Calculate the theoretical amount of .5M NaOH that it would take to neutralize approx. 2.0 g KHP. KHP is a monoprotic acid, the molar mass of KHP is 204.22 g/mol and the molar mass of NaOH is 40.00 g/mol. Answer in terms of mL.

I converted g KHP to mols, then mols of KHP to mols of NaOH. Then I converted mols of NaOH to g of NaOH and used the molarity equation (M=mols/liters) to get the volume of of NaOH. I got .783L or 783 mL is this correct?

The eyes of Texas are upon you, Brad

No. Your error is you convert mols NaOH to grams NaOH then used GRAMS for mols in M = mols/L but you can't do that. You should convert 2 g to mols KHP, then to mols NaOH, then mols NaOH/M = L NaOH

NaOH + KHPh => NaKPh + HOH

Need (2/204.22)mole NaOH = 0.0098-mole NaOH b/c Rxn is 1:1 Rxn Ratio. Ask what volume of 0.50M NaOH would deliver (2/204.22)mole of NaOH to neutralize 2g KHPh or 0.0098 mole KHPh? That is, (0.50M NaOH)(Volume of NaOH soln)= 0.0098 mole of NaOH delivered to neutralize 2 gms KHPh. Solve for Volume = 0.0196-Liter = 19.6 ml of the 0.5M NaOH(aq) solution will neutralize 2-gms KHPh (=0.0098 mole KHPh neutralized).

Well, well, well, looks like we have a chemistry whiz here! Let's test those calculations, shall we?

To start, we need to find the number of moles of KHP. Given that the molar mass of KHP is 204.22 g/mol and we have 2.0 g, we simply divide 2.0 g by 204.22 g/mol. This gives us approximately 0.0098 moles of KHP.

Since KHP is monoprotic, it means that it requires an equal number of moles of NaOH for neutralization. So, we have 0.0098 moles of NaOH.

Now, to find the amount of NaOH in grams, we multiply the number of moles (0.0098 moles) by the molar mass of NaOH (40.00 g/mol). This gives us 0.392 g of NaOH.

So far, so good?

Now, let's move on to finding the volume of NaOH using the molarity equation, as you mentioned. We have the moles of NaOH (0.0098 moles), and we know that the molarity is 0.5 M. By rearranging the equation M = moles/volume, we can isolate the volume and solve for it. Plugging in the values, we get:

0.5 M = 0.0098 moles / volume

Rearranging the equation, we find that the volume is approximately 0.0196 L, or 19.6 mL.

Uh-oh, it seems like our calculations took a different turn. According to my calculations (and mathematically-backed comedy), it seems that you may have gone wrong somewhere.

The correct answer is approximately 19.6 mL of 0.5 M NaOH required to neutralize approximately 2.0 g of KHP. So, it seems we've got ourselves a circus of calculations. But don't worry, calculating can be a bit of a balancing act sometimes!

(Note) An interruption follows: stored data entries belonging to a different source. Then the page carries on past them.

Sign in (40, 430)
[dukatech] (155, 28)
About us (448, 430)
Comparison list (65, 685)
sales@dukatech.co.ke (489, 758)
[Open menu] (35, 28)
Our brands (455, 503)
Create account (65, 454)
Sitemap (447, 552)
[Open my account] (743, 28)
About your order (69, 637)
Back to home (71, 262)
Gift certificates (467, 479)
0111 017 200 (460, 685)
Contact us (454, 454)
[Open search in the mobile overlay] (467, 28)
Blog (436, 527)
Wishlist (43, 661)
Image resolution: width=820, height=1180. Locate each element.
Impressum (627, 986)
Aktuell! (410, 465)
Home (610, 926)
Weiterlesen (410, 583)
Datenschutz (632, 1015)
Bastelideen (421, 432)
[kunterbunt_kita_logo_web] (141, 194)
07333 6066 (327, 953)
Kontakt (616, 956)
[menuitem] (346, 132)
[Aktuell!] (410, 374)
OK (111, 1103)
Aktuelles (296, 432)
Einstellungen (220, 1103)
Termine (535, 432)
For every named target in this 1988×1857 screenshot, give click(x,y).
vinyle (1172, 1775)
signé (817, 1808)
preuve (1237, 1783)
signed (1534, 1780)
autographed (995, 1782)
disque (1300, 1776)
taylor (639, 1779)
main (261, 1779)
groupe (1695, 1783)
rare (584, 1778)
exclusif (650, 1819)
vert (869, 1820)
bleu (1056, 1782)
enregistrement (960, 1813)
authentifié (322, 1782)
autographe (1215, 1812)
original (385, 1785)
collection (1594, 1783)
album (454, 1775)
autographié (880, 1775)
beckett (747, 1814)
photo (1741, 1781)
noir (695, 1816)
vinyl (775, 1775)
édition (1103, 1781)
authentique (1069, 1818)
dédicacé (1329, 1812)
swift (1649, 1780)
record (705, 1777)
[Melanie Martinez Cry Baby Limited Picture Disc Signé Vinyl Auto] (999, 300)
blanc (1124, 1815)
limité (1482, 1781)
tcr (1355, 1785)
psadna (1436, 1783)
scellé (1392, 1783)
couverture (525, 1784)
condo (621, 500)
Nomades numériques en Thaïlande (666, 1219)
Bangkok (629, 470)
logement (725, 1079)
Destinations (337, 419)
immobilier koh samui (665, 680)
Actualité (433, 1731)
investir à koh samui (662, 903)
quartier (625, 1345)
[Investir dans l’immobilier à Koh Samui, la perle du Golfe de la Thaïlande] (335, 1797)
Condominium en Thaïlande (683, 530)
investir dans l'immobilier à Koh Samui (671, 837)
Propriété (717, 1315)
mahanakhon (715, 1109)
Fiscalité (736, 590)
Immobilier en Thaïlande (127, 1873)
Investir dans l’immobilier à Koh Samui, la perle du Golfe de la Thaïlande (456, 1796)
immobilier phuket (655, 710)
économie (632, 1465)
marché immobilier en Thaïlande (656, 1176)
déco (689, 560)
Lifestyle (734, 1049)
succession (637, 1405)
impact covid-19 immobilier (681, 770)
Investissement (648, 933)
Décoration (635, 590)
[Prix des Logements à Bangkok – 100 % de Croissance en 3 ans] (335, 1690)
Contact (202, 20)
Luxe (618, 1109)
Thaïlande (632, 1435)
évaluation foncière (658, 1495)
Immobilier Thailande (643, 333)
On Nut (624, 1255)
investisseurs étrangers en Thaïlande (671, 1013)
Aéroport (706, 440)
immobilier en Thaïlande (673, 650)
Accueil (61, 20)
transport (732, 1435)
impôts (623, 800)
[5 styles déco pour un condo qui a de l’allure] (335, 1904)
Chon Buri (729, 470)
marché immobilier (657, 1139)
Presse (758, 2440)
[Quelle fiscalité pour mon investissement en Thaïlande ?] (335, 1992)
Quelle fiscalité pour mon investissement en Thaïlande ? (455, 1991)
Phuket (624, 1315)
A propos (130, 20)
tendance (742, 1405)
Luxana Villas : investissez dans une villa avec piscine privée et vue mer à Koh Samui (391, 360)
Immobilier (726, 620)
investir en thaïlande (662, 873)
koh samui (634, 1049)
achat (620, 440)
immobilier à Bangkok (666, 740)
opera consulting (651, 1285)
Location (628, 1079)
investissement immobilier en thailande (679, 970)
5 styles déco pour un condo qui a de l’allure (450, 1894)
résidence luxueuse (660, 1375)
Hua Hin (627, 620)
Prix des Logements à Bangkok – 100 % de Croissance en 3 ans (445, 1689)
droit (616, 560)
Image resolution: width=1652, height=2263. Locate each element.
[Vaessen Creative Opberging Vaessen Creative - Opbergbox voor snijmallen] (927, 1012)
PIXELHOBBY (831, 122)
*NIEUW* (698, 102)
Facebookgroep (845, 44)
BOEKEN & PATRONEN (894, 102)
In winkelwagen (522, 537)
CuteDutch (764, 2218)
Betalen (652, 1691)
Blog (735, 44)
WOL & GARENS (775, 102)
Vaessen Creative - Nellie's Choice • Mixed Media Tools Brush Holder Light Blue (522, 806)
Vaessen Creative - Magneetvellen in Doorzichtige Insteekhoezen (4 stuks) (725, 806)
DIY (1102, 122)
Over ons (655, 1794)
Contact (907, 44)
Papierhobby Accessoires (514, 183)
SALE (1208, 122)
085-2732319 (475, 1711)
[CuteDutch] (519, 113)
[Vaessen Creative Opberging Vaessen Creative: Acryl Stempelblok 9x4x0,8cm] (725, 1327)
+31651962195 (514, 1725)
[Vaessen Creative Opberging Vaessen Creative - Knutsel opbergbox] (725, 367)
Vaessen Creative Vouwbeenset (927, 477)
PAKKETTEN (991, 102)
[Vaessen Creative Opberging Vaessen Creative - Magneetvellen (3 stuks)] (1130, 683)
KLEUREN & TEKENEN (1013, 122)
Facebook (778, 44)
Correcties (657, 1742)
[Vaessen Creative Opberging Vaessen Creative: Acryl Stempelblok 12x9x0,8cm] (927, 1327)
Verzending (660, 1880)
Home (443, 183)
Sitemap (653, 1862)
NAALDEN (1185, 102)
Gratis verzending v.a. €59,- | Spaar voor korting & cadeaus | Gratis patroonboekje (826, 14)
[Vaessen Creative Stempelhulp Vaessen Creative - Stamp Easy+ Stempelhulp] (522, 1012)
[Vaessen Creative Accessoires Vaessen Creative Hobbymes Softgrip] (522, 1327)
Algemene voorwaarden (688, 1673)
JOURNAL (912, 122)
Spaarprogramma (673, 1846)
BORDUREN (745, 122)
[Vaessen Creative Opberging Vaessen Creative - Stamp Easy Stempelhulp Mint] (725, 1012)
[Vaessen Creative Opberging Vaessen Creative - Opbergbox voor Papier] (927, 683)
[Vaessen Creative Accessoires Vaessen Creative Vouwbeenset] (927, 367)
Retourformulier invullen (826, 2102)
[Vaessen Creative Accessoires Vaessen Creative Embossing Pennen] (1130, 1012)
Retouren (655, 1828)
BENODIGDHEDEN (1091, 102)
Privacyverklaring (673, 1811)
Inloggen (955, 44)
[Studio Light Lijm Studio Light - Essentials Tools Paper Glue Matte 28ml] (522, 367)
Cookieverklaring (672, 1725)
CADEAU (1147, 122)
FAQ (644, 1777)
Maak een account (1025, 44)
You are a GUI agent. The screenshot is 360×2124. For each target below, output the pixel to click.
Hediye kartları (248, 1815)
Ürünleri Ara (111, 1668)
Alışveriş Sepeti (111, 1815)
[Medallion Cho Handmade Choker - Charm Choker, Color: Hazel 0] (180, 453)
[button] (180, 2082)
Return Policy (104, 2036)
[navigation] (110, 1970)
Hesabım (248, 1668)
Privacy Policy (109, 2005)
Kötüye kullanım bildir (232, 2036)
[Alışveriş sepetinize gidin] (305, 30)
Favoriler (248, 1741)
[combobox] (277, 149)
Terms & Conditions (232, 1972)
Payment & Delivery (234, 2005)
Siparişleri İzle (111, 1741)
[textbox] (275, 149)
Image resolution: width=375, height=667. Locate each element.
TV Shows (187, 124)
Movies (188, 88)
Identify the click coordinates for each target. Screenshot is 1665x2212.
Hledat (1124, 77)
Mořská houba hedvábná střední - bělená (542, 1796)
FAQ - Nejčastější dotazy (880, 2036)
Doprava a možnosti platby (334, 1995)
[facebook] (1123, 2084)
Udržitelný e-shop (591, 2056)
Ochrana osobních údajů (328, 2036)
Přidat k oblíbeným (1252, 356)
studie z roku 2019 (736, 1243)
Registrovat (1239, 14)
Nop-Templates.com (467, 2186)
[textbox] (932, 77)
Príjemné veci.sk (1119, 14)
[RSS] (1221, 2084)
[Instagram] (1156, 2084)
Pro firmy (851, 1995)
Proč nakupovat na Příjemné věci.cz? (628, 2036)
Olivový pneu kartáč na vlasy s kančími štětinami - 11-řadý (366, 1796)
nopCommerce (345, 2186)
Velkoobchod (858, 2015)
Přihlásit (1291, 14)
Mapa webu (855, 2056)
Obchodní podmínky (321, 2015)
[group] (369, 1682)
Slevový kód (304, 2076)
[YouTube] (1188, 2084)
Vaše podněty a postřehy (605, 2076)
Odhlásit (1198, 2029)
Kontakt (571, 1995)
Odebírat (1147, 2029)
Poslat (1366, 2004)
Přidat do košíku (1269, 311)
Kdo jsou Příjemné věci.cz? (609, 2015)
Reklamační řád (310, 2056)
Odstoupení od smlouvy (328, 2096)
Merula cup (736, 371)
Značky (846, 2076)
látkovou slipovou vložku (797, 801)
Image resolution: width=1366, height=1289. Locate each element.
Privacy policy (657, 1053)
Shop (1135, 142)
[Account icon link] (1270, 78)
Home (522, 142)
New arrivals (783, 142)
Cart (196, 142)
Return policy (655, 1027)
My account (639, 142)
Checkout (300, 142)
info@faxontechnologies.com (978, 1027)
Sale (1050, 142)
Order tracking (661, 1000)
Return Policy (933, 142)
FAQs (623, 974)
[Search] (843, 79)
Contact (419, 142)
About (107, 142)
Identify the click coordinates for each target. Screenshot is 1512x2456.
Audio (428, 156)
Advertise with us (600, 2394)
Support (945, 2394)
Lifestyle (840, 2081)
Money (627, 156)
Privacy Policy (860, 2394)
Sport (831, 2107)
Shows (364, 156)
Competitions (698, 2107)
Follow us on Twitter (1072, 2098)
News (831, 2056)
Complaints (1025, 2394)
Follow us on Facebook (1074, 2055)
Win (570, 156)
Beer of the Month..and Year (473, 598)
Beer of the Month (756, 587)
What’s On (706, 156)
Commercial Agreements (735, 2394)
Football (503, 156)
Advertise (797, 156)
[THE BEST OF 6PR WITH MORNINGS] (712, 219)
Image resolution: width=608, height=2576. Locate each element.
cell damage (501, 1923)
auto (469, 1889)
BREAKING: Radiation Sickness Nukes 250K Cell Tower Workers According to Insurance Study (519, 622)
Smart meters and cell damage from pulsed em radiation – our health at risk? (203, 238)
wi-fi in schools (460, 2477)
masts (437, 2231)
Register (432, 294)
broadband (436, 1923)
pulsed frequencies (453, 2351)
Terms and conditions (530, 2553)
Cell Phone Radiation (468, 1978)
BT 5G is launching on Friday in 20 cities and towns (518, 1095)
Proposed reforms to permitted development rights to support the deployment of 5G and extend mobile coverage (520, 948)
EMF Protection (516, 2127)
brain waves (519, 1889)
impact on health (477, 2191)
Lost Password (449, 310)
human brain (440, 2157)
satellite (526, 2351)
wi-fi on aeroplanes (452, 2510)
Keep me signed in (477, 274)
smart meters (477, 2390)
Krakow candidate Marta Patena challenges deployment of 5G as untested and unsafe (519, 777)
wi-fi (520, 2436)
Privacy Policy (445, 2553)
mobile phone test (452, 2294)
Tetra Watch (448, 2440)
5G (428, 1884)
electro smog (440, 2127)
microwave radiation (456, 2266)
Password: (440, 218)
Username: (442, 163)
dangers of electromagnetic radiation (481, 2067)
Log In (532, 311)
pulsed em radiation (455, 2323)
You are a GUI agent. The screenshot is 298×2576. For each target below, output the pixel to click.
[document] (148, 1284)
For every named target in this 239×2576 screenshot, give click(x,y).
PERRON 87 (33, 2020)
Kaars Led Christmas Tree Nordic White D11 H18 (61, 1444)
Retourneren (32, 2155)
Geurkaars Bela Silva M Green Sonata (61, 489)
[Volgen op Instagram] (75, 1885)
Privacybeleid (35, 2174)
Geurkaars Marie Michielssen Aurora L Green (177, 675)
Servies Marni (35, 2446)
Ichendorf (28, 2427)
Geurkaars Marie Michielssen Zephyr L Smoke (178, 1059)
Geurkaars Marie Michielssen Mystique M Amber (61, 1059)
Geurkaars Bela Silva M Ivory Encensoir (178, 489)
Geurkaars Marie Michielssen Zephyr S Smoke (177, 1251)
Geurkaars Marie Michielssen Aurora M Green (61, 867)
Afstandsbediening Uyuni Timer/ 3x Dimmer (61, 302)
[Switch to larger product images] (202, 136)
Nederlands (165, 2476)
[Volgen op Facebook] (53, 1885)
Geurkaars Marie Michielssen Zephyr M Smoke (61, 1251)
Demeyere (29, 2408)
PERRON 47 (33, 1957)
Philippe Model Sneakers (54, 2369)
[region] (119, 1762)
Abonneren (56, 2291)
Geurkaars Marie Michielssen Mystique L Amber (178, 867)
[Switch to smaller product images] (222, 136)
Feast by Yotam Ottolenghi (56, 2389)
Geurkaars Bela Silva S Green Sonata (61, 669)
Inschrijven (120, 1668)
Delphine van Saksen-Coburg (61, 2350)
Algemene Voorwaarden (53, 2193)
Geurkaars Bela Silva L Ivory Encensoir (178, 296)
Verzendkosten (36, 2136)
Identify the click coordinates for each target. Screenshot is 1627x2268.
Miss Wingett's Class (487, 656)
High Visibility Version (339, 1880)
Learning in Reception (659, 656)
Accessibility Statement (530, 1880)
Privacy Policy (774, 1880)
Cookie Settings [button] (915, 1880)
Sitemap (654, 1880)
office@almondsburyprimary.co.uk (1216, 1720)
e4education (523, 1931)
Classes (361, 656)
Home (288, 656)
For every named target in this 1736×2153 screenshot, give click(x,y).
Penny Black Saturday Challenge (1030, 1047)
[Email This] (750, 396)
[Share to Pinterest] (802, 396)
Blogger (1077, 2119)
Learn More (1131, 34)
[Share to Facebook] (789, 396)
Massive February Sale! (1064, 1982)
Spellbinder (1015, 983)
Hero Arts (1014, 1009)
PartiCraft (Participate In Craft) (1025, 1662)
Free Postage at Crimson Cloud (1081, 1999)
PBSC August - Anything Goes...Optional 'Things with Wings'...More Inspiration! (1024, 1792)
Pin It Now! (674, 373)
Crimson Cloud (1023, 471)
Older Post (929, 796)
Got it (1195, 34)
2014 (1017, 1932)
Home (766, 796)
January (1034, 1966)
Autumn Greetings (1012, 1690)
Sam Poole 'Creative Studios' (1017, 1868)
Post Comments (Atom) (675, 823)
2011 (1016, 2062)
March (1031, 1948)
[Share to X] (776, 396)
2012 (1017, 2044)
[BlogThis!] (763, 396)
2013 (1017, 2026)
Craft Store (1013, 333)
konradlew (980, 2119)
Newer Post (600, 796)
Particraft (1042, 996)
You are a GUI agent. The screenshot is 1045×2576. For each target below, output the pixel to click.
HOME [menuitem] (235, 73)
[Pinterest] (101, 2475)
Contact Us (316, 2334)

To calculate the theoretical amount of 0.5 M NaOH needed to neutralize approximately 2.0 g of KHP (potassium hydrogen phthalate), you correctly followed the steps of converting grams to moles, then moles to grams, and finally using the molarity equation to find the volume in liters. Let's go through the calculation to double-check your answer:

1. Convert grams of KHP to moles:
2.0 g KHP x (1 mol KHP / 204.22 g KHP) = 0.00978 mol KHP

2. Since KHP is monoprotic (dissociates in water to release one H+ ion), the moles of KHP will be equal to the moles of NaOH needed for neutralization.

3. Convert moles of NaOH to grams:
0.00978 mol NaOH x (40.00 g NaOH / 1 mol NaOH) = 0.391 g NaOH

4. Use the molarity formula to find the volume of NaOH:
Molarity = moles / volume (in liters)

0.5 M NaOH = 0.00978 mol NaOH / Volume

Rearranging the formula to solve for the volume:
Volume = moles / Molarity = 0.00978 mol NaOH / 0.5 M NaOH = 0.01956 L

5. Convert liters to milliliters:
0.01956 L x (1000 mL / 1 L) = 19.56 mL

Therefore, the theoretical amount of 0.5 M NaOH required to neutralize approximately 2.0 g of KHP is 19.56 mL, not 783 mL. Your calculation was incorrect, but if you follow the steps described here, you should arrive at the correct answer.